Since then there have been some memorable adventures with my small canvas hide. Some involved chest waders and a small stool to sit on as the tide, and the wigeon rose, around me. Or there was a stumbling night walk through a frozen forest to set up before dawn overlooking a black grouse lek. But the best laid plans don't always yield results. I have sat patiently for hours and been thwarted by a `friendly' dog, or been unable to set up the hide on an estuary as the sand was frozen solid.
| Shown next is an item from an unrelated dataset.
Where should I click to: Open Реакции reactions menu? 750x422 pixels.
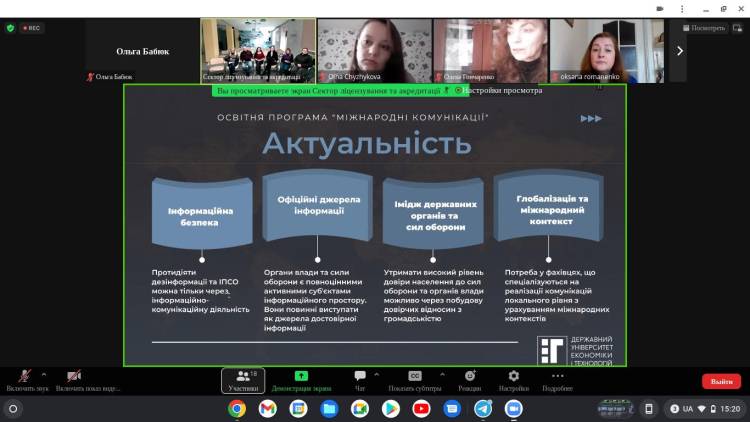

For wilderness species it often pays to adopt a different approach and travel light - living in a goretex bivvy bag for a couple of days tunes me into the landscape. If you have the right equipment and
the weather is half kind this can be a very pleasant way to live. Out in the hills I am often surprised to find how moving gently and being patient, combined with knowledge of how different species behave, can get you right up close. And there is nothing to beat waking by a hill loch at dawn with black throated divers calling overhead or being woken by the splosh of a fish in the dead of night, to see the stars bright and mist on the water.

Back in my art room I prepare a piece of 300gm hot pressed water colour paper, the smoothest there is, and make a margin all round. This is because I like to tear the edge..... carefully.... when I've finished a piece, so that the paper is wholly in the exhibition mount, rather than the edge being concealed under the mount.

I start by lightly drawing the bird. Then with a 9B pencil I always complete the eye. It will generally be the darkest part of the picture and if the eye works then it seems that the picture will too. The rest of the bird is done in anything from the 9B to 6H, working the graphite into the paper with fingers, or with rolled up tubes of paper. Lastly I put in the background. The whitest part of the picture is the unmarked paper, with detail achieved by the use of a rubber cut into various widths, as fine as a few millimetres.

I always wait a day before signing the picture and fixing it... .just in case.